Further, ED has filed six Prosecution Complaints (PCs) against 38 individuals and entities, all of which have been duly taken cognizance of by the special court in Lucknow. The principal accused, Naseem, repeatedly refused to return to India to face the criminal process despite the issuance of summons, a Non-Bailable Warrant, a Look Out Circular (LOC), and an Interpol Red Notice. Simultaneously, ED said, Naseem was found to be influencing victims from abroad to withdraw their FIRs by making fraudulent assurances through virtual meetings.

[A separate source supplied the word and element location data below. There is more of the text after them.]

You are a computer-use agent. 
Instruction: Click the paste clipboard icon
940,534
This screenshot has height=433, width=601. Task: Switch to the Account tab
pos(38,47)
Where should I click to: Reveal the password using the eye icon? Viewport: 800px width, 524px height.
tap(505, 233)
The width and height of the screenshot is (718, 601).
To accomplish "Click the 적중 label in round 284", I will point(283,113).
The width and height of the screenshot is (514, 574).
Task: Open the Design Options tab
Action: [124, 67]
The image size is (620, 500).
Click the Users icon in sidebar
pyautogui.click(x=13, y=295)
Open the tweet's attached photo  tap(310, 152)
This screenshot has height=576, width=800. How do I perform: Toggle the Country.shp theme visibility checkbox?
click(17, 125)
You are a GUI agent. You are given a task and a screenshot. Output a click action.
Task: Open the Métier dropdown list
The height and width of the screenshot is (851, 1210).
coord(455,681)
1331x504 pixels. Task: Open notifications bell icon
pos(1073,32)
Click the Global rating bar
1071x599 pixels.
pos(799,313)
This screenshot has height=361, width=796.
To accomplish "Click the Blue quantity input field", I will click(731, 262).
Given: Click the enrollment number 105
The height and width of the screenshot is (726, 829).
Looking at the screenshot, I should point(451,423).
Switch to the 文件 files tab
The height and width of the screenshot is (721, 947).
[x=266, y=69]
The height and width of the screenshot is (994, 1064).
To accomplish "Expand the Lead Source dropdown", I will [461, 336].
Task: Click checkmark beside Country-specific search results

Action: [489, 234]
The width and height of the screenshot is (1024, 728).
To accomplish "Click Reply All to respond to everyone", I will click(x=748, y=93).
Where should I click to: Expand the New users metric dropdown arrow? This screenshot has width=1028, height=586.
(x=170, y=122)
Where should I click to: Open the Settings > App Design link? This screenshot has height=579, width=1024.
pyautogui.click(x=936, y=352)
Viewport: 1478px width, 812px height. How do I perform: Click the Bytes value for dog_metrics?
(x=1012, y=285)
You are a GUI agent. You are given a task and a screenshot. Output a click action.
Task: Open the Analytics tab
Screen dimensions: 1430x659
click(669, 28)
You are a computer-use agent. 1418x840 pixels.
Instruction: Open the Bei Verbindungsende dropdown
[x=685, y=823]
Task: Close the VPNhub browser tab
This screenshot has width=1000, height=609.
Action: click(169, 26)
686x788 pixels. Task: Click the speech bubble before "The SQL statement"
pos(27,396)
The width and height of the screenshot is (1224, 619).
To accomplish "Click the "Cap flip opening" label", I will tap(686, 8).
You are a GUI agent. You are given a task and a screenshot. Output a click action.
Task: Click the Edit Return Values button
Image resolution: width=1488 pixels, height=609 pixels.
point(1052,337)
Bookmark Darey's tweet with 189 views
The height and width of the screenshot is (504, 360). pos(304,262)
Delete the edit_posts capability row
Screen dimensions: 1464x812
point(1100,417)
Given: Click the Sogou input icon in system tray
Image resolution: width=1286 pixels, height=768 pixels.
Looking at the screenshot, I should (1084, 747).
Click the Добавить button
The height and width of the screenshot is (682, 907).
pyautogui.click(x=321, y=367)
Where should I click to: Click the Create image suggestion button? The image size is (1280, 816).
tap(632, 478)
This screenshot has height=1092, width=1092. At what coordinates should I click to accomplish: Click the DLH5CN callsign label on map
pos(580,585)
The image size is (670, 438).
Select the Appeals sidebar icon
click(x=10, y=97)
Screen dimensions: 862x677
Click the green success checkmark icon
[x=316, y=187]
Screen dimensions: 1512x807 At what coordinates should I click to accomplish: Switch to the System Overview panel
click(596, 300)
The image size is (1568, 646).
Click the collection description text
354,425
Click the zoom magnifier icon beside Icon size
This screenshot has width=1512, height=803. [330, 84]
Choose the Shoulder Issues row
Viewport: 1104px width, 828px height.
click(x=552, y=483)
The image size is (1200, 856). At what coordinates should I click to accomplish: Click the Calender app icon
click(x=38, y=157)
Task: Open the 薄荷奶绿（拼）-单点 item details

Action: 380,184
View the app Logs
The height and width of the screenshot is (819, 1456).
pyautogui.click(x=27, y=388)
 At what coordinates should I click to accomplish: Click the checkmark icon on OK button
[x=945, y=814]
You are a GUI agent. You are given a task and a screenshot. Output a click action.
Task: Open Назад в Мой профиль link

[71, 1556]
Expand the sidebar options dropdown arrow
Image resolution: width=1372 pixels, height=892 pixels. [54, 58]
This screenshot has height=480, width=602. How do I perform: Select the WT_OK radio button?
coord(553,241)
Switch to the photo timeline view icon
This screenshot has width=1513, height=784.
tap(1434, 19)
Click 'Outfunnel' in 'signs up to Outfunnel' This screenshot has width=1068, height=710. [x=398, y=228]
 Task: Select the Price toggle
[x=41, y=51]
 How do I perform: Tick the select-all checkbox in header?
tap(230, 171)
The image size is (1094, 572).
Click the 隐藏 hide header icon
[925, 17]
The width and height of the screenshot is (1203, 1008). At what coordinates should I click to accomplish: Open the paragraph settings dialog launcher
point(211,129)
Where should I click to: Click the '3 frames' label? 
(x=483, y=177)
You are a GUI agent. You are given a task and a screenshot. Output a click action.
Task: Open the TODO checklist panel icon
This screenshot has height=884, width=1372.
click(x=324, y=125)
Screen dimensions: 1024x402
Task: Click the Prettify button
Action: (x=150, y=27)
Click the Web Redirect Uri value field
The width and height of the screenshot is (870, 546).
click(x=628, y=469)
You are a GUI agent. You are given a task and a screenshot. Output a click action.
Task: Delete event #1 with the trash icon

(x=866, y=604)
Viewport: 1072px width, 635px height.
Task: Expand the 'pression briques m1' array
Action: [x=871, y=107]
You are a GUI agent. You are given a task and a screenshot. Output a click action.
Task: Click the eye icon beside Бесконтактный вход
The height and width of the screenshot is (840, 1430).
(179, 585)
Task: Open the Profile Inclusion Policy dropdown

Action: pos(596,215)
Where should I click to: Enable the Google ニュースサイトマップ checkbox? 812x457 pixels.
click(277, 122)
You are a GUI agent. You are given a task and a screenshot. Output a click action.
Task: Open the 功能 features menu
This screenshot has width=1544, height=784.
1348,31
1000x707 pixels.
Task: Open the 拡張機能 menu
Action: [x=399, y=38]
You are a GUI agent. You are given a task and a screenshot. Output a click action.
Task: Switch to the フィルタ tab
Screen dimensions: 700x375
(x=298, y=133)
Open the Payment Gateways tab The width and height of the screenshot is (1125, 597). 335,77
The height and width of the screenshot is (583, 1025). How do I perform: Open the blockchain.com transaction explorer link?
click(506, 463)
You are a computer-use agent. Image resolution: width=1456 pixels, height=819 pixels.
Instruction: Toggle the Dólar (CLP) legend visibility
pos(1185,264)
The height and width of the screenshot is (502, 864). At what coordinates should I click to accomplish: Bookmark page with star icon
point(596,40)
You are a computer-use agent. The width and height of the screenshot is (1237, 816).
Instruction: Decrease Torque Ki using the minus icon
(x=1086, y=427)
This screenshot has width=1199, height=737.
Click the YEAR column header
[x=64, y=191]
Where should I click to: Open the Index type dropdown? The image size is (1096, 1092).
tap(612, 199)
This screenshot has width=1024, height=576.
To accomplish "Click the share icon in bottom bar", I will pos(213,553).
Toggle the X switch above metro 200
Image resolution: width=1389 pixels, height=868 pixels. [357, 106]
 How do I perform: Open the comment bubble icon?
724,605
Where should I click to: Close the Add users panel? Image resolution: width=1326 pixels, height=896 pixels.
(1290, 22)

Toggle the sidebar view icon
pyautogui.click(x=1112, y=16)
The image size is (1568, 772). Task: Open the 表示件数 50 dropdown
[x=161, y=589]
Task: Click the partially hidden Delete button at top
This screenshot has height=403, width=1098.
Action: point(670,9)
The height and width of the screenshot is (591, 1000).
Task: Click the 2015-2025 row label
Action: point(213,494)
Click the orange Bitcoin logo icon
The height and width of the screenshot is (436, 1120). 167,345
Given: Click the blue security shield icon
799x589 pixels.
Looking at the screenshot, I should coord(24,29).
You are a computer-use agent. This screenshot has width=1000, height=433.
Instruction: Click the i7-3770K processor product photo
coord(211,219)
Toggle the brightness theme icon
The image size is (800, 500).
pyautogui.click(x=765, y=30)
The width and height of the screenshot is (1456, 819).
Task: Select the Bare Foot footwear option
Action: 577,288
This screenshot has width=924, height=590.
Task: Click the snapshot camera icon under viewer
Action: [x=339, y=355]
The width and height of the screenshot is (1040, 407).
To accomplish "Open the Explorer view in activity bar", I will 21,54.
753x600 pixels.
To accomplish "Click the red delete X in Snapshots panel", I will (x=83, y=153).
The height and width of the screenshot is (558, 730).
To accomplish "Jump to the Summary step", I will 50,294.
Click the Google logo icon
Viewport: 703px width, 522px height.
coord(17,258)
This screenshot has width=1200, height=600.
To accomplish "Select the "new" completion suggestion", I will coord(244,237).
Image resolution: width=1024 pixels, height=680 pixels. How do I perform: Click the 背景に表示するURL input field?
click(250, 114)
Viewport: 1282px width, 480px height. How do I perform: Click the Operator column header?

A crucial breakthrough occurred when ED obtained through intelligence sources, access to a Zoom meeting link circulated by Naseem via WhatsApp to victims. “The virtual meetings were recorded, and his user ID, meeting ID, and login credentials were identified,” said the federal agency. ED thereafter issued a summons to Zoom Communications, Inc., seeking all login details and IP addresses associated with the user account “Rashid Naseem” used during the Zoom sessions.
Based on Zoom’s cooperation and technical reports, ED said, the IP addresses used during the meetings were geo-located to the United Arab Emirates, conclusively establishing his presence in Dubai. “This digital evidence proved that he had willfully evaded Indian authorities and was residing in the UAE and continuing his operations from abroad. Given the deliberate evasion, ED Lucknow Zone moved an application under the Fugitive
Economic Offenders Act (FEOA), 2018, seeking his declaration as a Fugitive Economic Offender,” mentioned the ED.
After examining the evidence, the Special Court (PMLA), Lucknow found that all statutory conditions under Section 4(2) of FEOA and Rule 3 of the FEOA Rules, 2018 were satisfied. The court held that Naseem left India to avoid arrest and criminal prosecution, and he refused to return despite the issuance of NBW, LOC, and Interpol alerts. Accordingly, the court declared Naseem a FEO. Following the declaration, the court proceeded to consider ED’s application under Section 12(2) of FEOA for confiscation of properties belonging to Naseem, his associates, and the companies controlled by them.
Parallel to these proceedings, ED’s Lucknow zone had approached the Allahabad High Court and the special PMLA court Lucknow, seeking exercise of powers under Section 8(8), second proviso of PMLA, for restoration of attached properties to victims who had invested their hard-earned money in Shine City Group schemes.
Pursuant to ED’s request, the special court issued a public proclamation inviting all legitimate victims to file claims with supporting documents. To date, over 6,500 victims have submitted claims, and the ED is currently engaged in verification of these claims in a structured and time-bound manner. Although Shine City Group had challenged the restitution mechanism before the Supreme Court through a Special Leave Petition, the recent confiscation under FEOA significantly strengthens the restitution process. The property confiscated under FEOA now stands vested in the Central Government and thus provides a direct route for compensating victims through the realisation of the confiscated properties.
The recognition of legitimate claimants marks a significant step in ED Lucknow Zone’s ongoing efforts to ensure that the Proceeds of Crime are eventually returned to thousands of affected investors, many of whom have suffered severe financial and emotional distress due to the fraudulent operations of Shine City Group. ED said its Lucknow zone continues to uphold its commitment to combating financial crimes and ensuring justice for victims.